Papá Germán y el futuro

Germán Chiaraviglio descansó y repuso energías con su familia durante unos días en Barcelona. Su corazón lo necesitaba. Sabe que le va a costar procesar este golpazo de 2021, pero la tensión mayor se aflojó.

“Si bien creo que esto va a llevar un poco de tiempo para masticar, el pico de los momentos más duros ya pasó. Un indicio es que me picó el bichito de volver a saltar. La última vez que competí oficialmente fue el 10 de julio y es muy temprano para que termine el año -dice-. Podría haber dicho: “Se va todo al diablo. Termino el año y no quiero saber más nada con esto”. Pero ya pasó. Es difícil conseguir torneos con la temporada por terminar, pero no es algo que me preocupe. Me preocupa más lo emocional, lo mental, y eso es a lo que más le estoy apuntando y poniéndole pilas”.

Si de pilas recargadas se trata, su hija Ámbar es la fuente infinita de energía y amor. Nació un par de días antes de fin de año y Germán la disfruta junto a Pía, madre de la criatura. “La paternidad me pegó bien. Te muestra la vida desde otro lugar. Las prioridades cambian. Uno deja de darle importancia a ciertas cosas por las que antes te preocupabas y ahora te das cuenta que eran volátiles. El foco está puesto ahora en la bebé y en que crezca bien”, destila frases una detrás de la otra. Pueden sonar trilladas, pero todo padre las repite.

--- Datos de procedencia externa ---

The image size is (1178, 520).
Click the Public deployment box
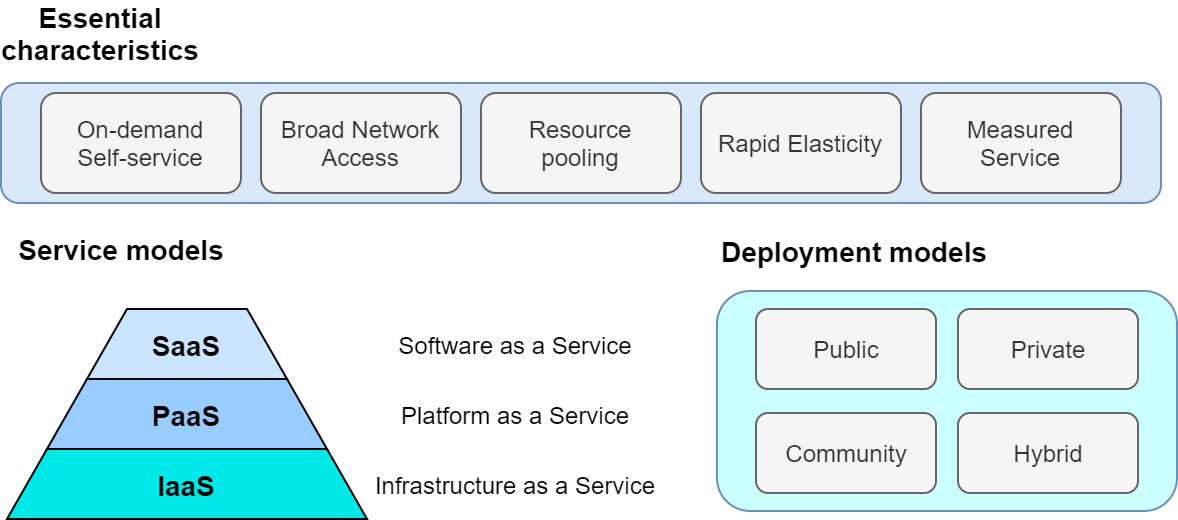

“Ella suaviza ciertos vaivenes de la vida diaria y me lleva a disfrutar de algo espectacular: esta aventura de ser padre, con sus partes difíciles y lo lindo. En parte me ayudó, me fortaleció, porque verla en video o en fotos eran motivos para pasar la cuarentena y volver a verla y motivarme. Era una zanahoria hacia donde ir. Verla era súper estimulante”, confiesa.

Fue un 2020 emocionalmente álgido para Germán, porque no compitió desde el 8 de diciembre de 2019 al 6 de noviembre del año pasado. Y Guillermo, su padre y entrenador, falleció el 15 de marzo. “Mirá, yo en general soy una persona bastante positiva. No vinculo los hechos de 2020 con esto como para decir: ‘Uy, ¡qué mala suerte!’”, pisa el freno.

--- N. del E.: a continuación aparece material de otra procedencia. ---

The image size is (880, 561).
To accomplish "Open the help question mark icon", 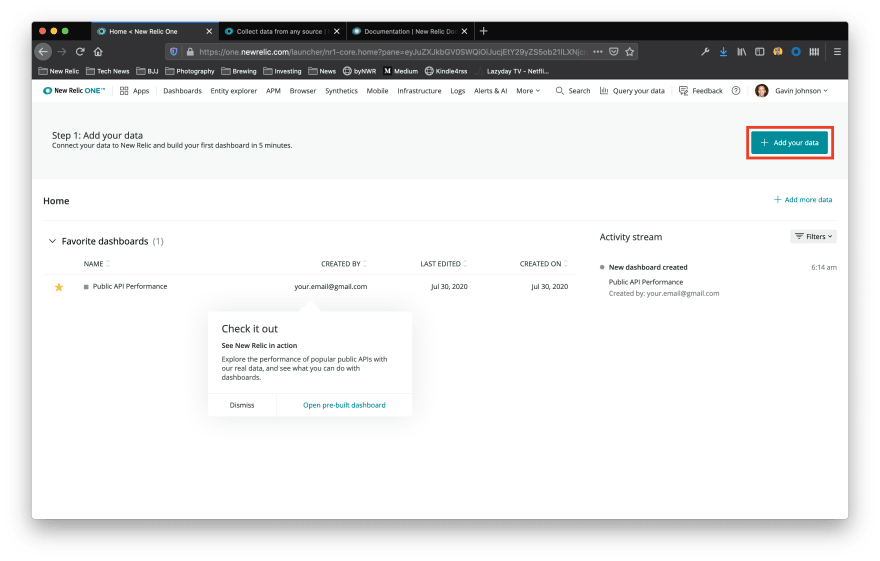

Y le apuesta a ese optimismo que debe tener todo atleta de alto rendimiento para seguir en la lucha. “No me quiero quedar con esa sensación amarga del final de 2021. Este año fui campeón sudamericano, que no es menor, y me clasifiqué a Tokio 2020, que era el objetivo que me había planteado… Pensá que podría haberme contagiado dos semanas antes del Sudamericano y no clasificarme a Tokio. Siempre puede ser peor -repite como karma-. El 2021 fue un año en el que pude competir, fui muy estable, estoy bien de salud, sin dolores, y disfruté mucho de saltar en torneos”.

-Pero te tocó una bien mala en tus terceros Juegos Olímpicos, después de haber sido finalista en Río 2016…

-Obviamente que me dolió muchísimo no competir, porque me preparé durante mucho tiempo con mucho sacrificio. Pero al mismo tiempo te digo que como conocía las reglas, sabía que al que diera positivo lo sacarían. Cuando te pasa, te duele. Me tocó a mí y no me quiero parar en el lugar de la víctima. Me tocó. Ya está. Es un golpe durísimo y me va a costar levantarme. Es más, no sé si fue mi última experiencia olímpica, porque yo tengo 34 pirulos. Hay que seguir para adelante.